Picture of Author: Gerry Power

Author: Gerry Power

Managing Director at YesDynamic

The Internet of Things (IoT) is about making “dumb” things “smart” by connecting them to each other and to the internet enabling physical objects to be sensed and controlled remotely, creating opportunities for more direct interaction between the physical world and computer-based systems.

On farms, IoT allows devices across a farm to measure all kinds of data remotely and provide this information to the farmer in real time. IoT devices can gather information like soil moisture, chemical application, dam levels and livestock health – as well as monitor fences, vehicles and weather.

Smart agriculture is a broad term that collects agricultural and food production practices powered by Internet of Things, big data and advanced analytics technology. Common smart applications are:

  1. Sensor-based systems for monitoring crops, soil, fields, livestock, storage facilities, or basically any important factor that influences the production.
  2. Smart agriculture vehicles, drones, autonomous robots and actuators.
  3. Connected agriculture spaces such as smart greenhouses or hydroponics.
  4. Data analytics, visualization and management systems.
  5. Predictive modelling and planning.

IoT is about the power of data. Data from devices can guide farmers’ decisions, helping them farm smarter and safer and adapt more quickly to changing conditions. Information generated by IoT devices allows farmers to track farm operations and performance, make better informed decisions to improve farm productivity in yield, and respond more quickly to their conditions saving time and money.

It can put data behind the all-important farmer gut instinct. Whether that be knowing when to check on water supply to a trough, how much fertilizer to apply to a crop, and which ewe to check during lambing.

The ability to monitor farm conditions and infrastructure remotely can free up time, labour and capital to invest, allowing farmers to focus on other things.

IoT can improve your efficiency

Today’s agriculture is in a race. Farmers have to grow more product in deteriorating soil, declining land availability and increasing weather fluctuation. IoT-enabled agriculture allows farmers to monitor their product and conditions in real-time. They get insights fast, can predict issues before they happen and make informed decisions on how to avoid them. Additionally, IoT solutions in agriculture introduce automation, for example, demand-based irrigation, fertilizing and robot harvesting.

IoT can help you grow more

IoT-based greenhouses and hydroponic systems will shorten the short food supply chain.
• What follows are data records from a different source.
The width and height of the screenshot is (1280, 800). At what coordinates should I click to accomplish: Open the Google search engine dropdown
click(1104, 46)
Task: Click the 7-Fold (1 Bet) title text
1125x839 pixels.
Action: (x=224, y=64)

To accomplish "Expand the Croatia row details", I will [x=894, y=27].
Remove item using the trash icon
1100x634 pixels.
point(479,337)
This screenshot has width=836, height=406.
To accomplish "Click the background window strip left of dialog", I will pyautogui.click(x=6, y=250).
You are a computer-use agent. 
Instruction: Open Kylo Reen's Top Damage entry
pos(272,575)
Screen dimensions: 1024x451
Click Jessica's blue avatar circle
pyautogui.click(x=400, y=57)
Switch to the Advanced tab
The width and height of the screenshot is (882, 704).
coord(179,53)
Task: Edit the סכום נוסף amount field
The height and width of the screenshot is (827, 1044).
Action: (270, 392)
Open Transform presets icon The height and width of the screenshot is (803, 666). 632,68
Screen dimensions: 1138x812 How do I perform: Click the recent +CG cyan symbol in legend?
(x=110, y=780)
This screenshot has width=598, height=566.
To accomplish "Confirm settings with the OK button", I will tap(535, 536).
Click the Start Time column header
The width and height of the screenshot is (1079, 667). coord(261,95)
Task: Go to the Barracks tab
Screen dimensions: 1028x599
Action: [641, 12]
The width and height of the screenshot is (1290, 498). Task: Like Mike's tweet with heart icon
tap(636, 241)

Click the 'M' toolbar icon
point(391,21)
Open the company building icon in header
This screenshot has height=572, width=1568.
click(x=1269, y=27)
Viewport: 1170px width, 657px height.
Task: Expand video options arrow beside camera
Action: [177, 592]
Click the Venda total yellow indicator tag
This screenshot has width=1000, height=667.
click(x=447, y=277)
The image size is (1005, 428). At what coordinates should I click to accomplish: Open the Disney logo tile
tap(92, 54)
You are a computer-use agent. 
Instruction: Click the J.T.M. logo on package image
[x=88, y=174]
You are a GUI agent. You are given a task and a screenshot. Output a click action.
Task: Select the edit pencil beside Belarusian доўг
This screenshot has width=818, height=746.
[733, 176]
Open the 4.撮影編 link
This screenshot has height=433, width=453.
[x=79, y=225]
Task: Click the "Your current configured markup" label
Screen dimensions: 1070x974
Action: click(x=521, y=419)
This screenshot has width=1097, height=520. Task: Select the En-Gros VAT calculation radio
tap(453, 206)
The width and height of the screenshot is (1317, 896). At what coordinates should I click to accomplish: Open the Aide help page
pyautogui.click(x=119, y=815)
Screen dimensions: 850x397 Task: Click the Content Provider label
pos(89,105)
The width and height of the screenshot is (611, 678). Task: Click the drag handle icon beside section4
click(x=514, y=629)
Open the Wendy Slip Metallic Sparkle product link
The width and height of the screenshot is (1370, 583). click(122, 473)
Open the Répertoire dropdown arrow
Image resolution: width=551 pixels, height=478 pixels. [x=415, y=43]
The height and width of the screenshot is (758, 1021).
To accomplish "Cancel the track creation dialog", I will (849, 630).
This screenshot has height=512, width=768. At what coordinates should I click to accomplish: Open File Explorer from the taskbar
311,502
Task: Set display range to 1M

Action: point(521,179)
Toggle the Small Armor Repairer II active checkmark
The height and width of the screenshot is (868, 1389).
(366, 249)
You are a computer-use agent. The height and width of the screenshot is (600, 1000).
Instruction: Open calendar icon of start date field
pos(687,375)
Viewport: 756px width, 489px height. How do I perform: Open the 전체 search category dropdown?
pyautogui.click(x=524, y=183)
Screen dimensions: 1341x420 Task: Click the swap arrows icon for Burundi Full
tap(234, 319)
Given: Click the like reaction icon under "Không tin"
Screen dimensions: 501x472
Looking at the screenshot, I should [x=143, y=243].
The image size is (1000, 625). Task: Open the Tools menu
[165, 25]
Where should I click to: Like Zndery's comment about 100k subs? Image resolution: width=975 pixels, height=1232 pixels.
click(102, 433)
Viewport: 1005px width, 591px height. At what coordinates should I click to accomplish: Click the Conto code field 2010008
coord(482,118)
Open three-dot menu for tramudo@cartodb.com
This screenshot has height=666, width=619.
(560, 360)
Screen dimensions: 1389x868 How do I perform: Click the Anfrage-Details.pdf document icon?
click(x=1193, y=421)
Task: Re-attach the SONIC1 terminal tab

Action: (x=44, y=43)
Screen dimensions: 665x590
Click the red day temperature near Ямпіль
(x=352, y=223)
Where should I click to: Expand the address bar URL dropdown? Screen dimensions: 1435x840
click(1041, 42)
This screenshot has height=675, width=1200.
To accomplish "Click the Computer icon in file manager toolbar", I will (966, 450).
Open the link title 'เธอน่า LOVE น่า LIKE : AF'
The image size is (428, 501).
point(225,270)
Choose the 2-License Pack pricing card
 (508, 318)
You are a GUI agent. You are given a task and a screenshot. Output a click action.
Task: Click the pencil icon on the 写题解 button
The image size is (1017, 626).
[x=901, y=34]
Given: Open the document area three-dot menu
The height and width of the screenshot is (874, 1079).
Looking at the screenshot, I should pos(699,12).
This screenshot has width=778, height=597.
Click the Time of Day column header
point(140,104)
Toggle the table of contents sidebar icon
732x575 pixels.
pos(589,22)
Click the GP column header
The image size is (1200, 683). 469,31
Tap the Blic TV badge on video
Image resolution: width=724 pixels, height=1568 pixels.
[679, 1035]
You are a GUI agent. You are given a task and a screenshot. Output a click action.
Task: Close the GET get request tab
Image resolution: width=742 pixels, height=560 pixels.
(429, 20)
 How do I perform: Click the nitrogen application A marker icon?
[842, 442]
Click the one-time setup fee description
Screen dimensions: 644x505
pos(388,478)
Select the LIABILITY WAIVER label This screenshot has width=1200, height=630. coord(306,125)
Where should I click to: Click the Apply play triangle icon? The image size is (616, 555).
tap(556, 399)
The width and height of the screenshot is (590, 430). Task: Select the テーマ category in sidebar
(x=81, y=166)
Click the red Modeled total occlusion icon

Smart closed-cycle agricultural systems allow growing food basically everywhere—in supermarkets, on skyscrapers’ walls and rooftops, in shipping containers and, of course, in the comfort of everyone’s home.

IoT can help you optimize scarce resources

By optimizing the use of resources—water, energy, land – precision farming using IoT collects data from diverse sensors in the field and helps farmers accurately allocate just enough resources. Smart farming help producers save water and energy and also makes farming greener by significantly scaling down on the use of pesticides and fertilizer. This approach produces a cleaner and more organic final product compared to traditional agricultural methods.

IoT can make you more agile

Thanks to real-time monitoring and prediction systems, farmers can quickly respond to any significant change in weather, humidity, air quality as well as the health of each crop or soil in the field. In the conditions of extreme weather changes, new capabilities help agriculture professionals save the crops.

IoT can improve product quality

Data-driven agriculture helps you both grow more and better products. Using soil and crop sensors, aerial drone monitoring and farm mapping, farmers can better understand detailed dependencies between the conditions and the quality of the crops. Using connected systems, you can recreate the best conditions and increase the nutritional value of the products.

IoT agriculture sensors

There’s a wide range of IoT sensors used in agriculture, including soil, humidity, moisture, light, air temperature, CO2, solar energy sensor, and many others. Installed throughout the fields, in the IoT-based monitoring systems, on smart agriculture vehicles and weather stations, sensors continuously collect data and bring visibility and control into agriculture operations.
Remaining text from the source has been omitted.